Photo by: zettberlin | Source: photocase.com

If you are suffering a creative block (or even creative apathy), try a different type of idea to combat it: Figure out another task, topic, or need that creates such a large sense of avoidance for you that it dwarfs your creative block. Then watch your creativity flow!

Yes, one answer to conquering your creative block is to find an even bigger block related to something you REALLY can’t or don’t want to tackle right now even more!

For me, if I’m struggling with writing a blog post, any type of involved administrative task can prompt a new rush of creativity. For example, now that it’s time to start focusing on preparing documentation for income taxes, I expect to have a rush of blogging ideas and legitimate interest in writing and finishing them.
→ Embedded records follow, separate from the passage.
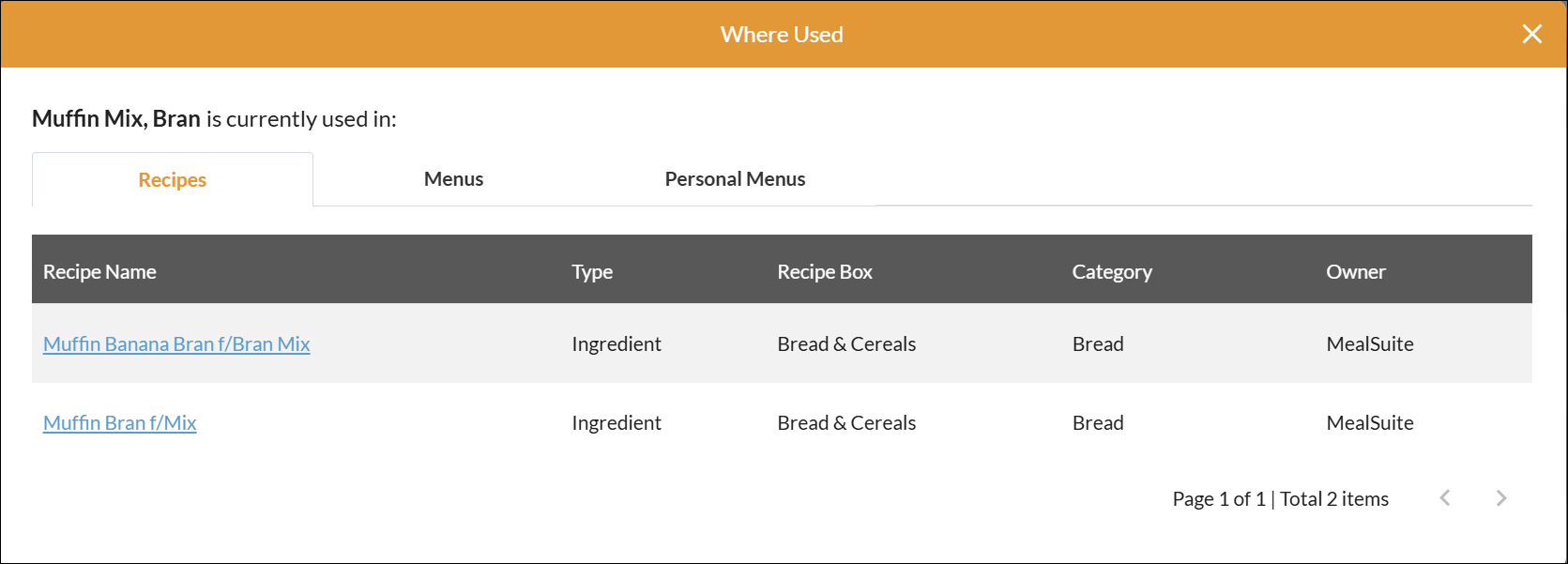Open the Personal Menus tab
The width and height of the screenshot is (1568, 564).
pyautogui.click(x=735, y=179)
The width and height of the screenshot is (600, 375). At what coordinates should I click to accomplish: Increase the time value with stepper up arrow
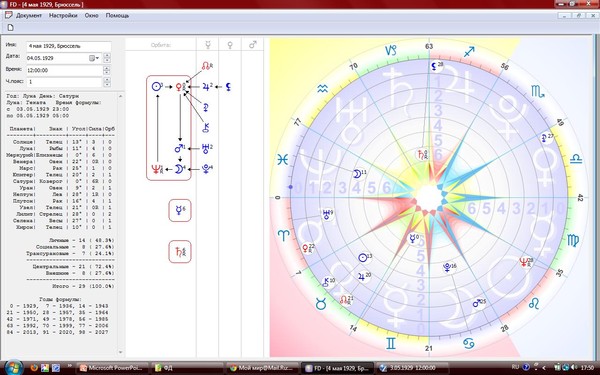tap(107, 68)
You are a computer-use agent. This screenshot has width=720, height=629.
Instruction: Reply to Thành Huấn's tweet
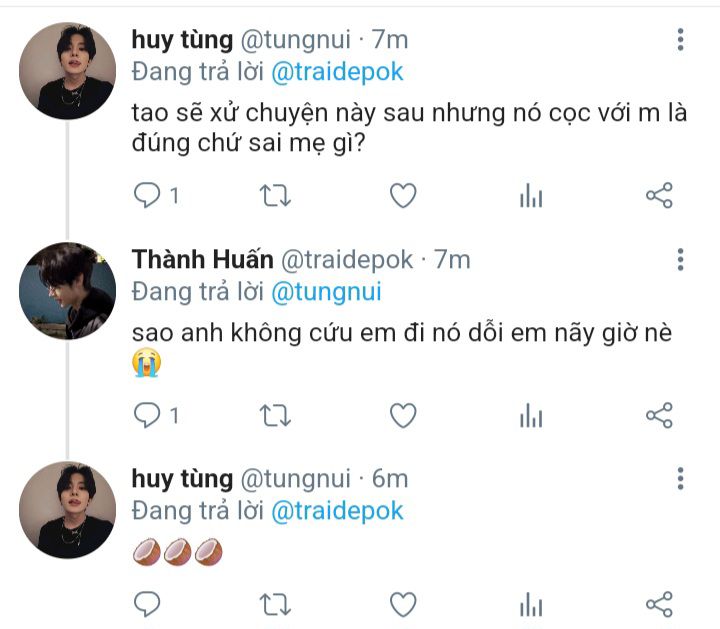pos(147,414)
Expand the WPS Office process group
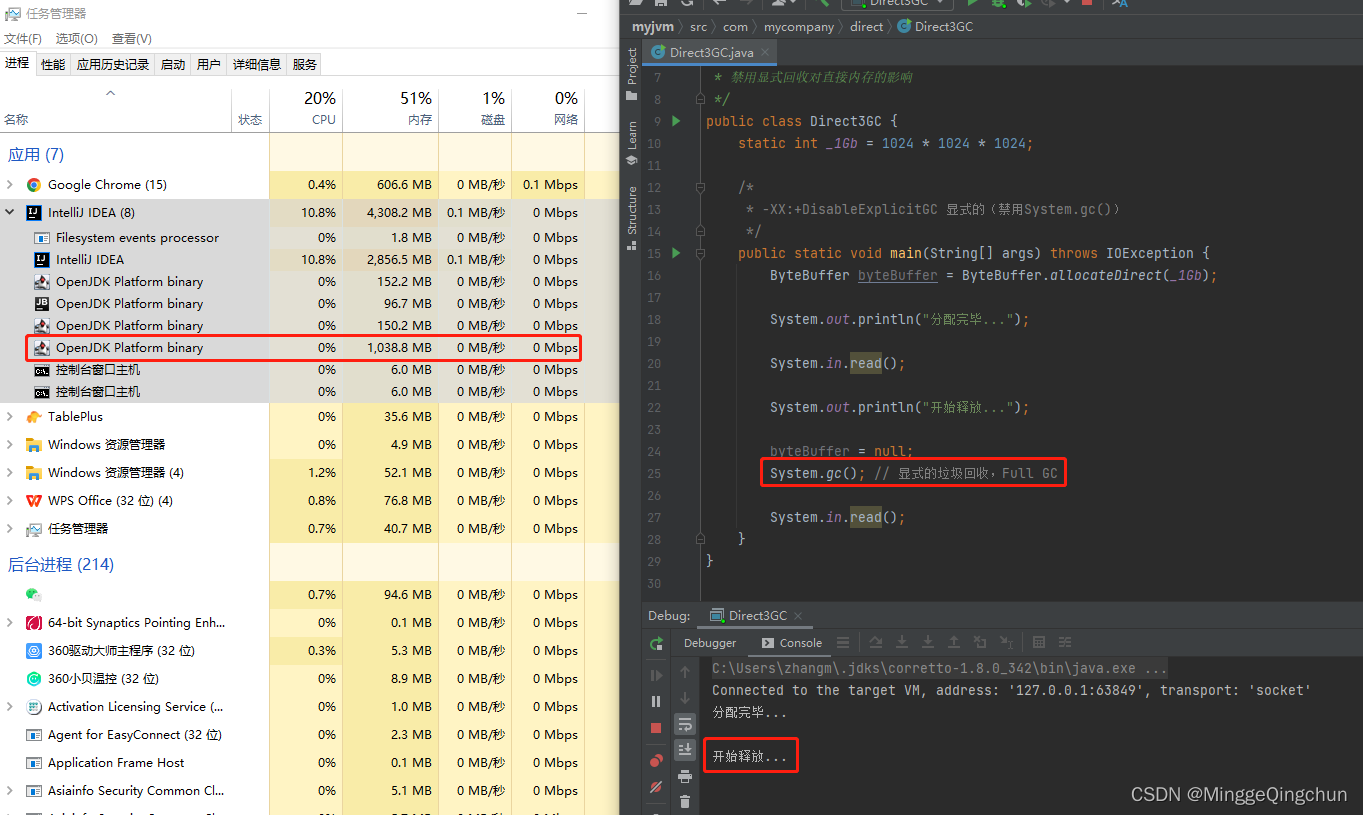Image resolution: width=1363 pixels, height=815 pixels. click(x=10, y=501)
If you can identify your bigger creative avoidance area, don’t be surprised to find you suddenly have renewed creative inspiration for what was previously your biggest creative block.

How’s that for a creative quickie? – Mike Brown

 

If you enjoyed this article, subscribe to the free Brainzooming blog email updates.

Download the free ebook, “Taking the NO Out of InNOvation” to help you generate fantastic ideas! For an organizational creativity boost, contact The Brainzooming Group to help your team be more successful by rapidly expanding strategic options and creating innovative plans to efficiently implement. Email us at info@brainzooming.com or call us at 816-509-5320 to learn how we can deliver these benefits for you.

Mike Brown

Founder of The Brainzooming Group, and an expert on strategy, creativity, and innovation. Mike is a frequent speaker on innovation, strategic thinking, and social media.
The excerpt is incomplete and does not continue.